The Housing Market Has Nowhere to Go but Down
Given that President Obama’s recently announced mortgage assistance program is only 2 percent of what he gave to banks for the mostly unsuccessful mortgage modification program, one might be forgiven for thinking that the housing market is on an upward trajectory. If JPMorgan Chase’s recent SEC filing is any guide, that assumption is just plain wrong.
Chase’s recent filings, as reported by Shahien Nasiripour at the Huffington Post, anticipates some pretty bleak times ahead, despite Chase’s nearly $12 billion profit in 2009. Chase anticipates billion dollar increases in the housing loans it will have to write off, including prime, subprime and home equity loans — meaning that they anticipate having to foreclose on billions of dollars worth of Americans’ homes in 2010.
In 2009, the firm wrote off $1.9 billion in prime mortgage loans. In 2010, it expects to write off $2.4 billion. For subprime loans, it wrote off $1.6 billion. This year, it expects $2 billion to be written off. And the lender expects home equity loan losses, a $4.7 billion hit last year, to reach $5.6 billion in 2010.
In addition, recent reports indicate nearly one-quarter of American homeowners have mortgages in excess of the value of their homes, and an additional 5 percent have mortgages amounting to 95 percent of the value of their homes.
Nasiripour speculates that Chase’s figures don’t take into account the number of homeowners whose mortgages are underwater that may simply walk away from their mortgages. Patrick Newport with IHS Global Insight tells why:
“The price that you pay for walking away is you probably won’t be able to borrow to buy a home for about four to five years [and] you probably won’t be able to use your credit card for two to three years,” he said.”But, you’ll have this big weight off your shoulders and you’ll probably save tens of thousands — and in come [sic] cases hundreds of thousands — of dollars by walking away.
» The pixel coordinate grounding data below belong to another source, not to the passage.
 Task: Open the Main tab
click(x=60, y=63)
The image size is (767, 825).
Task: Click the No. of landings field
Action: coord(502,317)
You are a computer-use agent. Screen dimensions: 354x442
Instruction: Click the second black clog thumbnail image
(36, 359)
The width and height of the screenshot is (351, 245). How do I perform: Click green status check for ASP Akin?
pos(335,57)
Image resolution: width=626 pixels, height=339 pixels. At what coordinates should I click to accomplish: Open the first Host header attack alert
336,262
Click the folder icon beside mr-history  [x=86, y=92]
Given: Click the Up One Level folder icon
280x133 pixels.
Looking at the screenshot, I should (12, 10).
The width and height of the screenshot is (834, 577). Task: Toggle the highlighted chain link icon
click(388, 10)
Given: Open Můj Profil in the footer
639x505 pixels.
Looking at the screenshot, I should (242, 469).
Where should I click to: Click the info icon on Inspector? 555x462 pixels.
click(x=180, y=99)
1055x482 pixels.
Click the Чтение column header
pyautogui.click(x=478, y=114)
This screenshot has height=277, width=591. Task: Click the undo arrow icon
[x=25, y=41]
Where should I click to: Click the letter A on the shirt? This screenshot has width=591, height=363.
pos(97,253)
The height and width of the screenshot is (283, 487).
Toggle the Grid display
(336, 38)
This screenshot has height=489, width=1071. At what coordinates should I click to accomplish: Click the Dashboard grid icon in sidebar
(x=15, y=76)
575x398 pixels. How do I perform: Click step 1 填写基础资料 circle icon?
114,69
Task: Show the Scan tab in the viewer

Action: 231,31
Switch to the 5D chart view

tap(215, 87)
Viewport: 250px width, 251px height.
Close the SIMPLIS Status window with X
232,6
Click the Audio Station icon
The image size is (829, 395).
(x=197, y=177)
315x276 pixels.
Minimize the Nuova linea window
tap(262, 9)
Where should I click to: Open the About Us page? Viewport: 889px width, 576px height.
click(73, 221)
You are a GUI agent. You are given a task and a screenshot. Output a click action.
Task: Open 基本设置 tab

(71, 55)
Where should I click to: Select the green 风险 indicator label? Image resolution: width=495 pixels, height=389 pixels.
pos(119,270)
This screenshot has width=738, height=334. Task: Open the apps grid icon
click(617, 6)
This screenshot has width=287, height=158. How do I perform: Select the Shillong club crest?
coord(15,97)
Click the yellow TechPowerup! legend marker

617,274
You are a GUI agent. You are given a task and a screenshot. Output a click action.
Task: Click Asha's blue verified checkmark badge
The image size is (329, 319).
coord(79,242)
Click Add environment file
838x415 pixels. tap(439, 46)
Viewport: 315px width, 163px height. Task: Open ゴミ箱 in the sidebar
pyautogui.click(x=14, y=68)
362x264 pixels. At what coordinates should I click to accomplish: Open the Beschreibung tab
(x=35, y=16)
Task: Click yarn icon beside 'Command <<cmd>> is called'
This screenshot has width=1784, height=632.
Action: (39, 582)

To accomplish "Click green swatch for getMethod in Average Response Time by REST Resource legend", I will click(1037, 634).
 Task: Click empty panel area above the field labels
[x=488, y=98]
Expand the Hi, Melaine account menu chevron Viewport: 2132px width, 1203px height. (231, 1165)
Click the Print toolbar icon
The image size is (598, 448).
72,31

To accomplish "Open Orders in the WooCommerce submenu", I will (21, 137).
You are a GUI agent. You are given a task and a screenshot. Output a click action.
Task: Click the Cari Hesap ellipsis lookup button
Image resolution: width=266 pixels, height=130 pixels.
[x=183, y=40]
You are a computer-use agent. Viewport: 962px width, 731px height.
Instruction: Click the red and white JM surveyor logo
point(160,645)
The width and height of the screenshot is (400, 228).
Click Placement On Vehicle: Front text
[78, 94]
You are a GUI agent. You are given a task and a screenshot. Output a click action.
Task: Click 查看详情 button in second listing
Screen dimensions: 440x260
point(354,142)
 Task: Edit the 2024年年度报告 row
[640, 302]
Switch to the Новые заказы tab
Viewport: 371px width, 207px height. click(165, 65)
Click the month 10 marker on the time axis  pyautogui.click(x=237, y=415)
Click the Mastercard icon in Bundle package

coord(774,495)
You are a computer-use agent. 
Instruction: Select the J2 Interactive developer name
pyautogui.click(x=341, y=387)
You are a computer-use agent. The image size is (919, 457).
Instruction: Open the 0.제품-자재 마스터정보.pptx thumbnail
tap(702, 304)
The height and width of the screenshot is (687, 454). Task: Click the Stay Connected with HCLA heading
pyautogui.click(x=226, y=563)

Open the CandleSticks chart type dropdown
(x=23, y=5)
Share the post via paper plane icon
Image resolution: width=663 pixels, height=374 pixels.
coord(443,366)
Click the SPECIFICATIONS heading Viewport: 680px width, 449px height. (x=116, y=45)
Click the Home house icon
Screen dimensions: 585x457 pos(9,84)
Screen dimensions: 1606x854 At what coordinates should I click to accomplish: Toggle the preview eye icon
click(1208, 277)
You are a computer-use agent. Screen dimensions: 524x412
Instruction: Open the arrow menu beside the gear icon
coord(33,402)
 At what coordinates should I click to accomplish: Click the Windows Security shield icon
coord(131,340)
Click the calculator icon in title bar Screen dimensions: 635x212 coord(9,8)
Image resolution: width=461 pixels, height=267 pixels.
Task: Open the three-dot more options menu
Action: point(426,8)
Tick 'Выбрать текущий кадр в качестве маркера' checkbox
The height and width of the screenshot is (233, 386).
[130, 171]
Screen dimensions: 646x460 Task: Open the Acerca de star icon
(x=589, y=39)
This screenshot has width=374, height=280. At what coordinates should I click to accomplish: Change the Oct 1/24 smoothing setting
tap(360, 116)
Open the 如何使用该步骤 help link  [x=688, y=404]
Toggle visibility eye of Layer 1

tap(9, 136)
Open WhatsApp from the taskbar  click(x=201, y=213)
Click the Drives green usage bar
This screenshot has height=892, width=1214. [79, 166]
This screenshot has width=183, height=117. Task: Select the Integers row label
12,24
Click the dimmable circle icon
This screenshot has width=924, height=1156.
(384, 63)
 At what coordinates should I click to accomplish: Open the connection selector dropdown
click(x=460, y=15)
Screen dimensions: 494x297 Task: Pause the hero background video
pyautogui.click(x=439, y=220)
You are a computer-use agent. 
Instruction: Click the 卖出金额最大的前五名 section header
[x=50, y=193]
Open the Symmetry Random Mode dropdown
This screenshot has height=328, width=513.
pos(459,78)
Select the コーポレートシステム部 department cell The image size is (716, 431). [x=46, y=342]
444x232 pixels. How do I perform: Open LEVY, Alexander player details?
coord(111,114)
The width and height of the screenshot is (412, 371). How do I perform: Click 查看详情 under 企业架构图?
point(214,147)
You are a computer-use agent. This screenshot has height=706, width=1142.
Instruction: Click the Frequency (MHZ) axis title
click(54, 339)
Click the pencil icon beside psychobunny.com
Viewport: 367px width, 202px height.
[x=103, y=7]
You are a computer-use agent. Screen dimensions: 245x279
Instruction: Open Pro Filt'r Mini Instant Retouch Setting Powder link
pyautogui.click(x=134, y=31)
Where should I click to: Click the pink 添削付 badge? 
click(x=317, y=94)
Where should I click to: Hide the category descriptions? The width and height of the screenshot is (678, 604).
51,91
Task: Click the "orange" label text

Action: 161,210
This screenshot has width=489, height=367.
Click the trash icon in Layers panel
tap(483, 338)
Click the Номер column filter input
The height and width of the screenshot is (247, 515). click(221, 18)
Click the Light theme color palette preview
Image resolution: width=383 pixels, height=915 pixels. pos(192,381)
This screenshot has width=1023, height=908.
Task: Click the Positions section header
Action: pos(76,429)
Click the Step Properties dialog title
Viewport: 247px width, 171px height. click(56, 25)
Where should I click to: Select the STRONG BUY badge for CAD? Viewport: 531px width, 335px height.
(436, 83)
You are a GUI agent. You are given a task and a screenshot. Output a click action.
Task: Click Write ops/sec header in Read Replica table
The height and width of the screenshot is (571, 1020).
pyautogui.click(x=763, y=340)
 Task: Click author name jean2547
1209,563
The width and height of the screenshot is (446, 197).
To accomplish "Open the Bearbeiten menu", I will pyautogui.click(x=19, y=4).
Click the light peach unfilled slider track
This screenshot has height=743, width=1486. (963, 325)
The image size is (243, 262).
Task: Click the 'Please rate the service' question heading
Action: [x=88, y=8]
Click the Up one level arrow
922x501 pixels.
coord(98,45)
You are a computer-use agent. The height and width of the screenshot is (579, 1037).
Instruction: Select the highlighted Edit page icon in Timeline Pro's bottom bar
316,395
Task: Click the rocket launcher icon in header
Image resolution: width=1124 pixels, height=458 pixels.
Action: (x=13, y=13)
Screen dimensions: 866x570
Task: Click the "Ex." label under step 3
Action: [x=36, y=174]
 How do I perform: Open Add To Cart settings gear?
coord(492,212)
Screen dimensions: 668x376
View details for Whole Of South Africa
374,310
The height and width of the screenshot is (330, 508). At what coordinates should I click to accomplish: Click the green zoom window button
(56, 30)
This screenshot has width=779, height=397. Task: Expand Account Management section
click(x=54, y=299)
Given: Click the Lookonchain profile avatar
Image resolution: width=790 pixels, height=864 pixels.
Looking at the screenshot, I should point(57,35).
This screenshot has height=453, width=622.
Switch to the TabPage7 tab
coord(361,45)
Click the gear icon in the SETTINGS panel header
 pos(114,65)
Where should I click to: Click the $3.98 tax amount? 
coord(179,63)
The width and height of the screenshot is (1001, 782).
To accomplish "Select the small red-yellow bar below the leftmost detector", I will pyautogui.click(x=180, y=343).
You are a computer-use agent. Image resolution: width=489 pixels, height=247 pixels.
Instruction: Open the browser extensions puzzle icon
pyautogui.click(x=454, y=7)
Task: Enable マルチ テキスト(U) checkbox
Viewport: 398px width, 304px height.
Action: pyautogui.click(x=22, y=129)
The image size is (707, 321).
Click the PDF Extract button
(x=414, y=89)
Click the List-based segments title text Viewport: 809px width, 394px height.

These are the very homeowners Obama’s expensive mortgage modification program was designed to assist — not simply for their own sakes, but for the sakes of their banks, whose losses will be expensive. But the recalcitrance of the banks to do more than pay lip service and give homeowners the runaround on modification may end up hurting them more than a few years of bad credit will hurt their customers.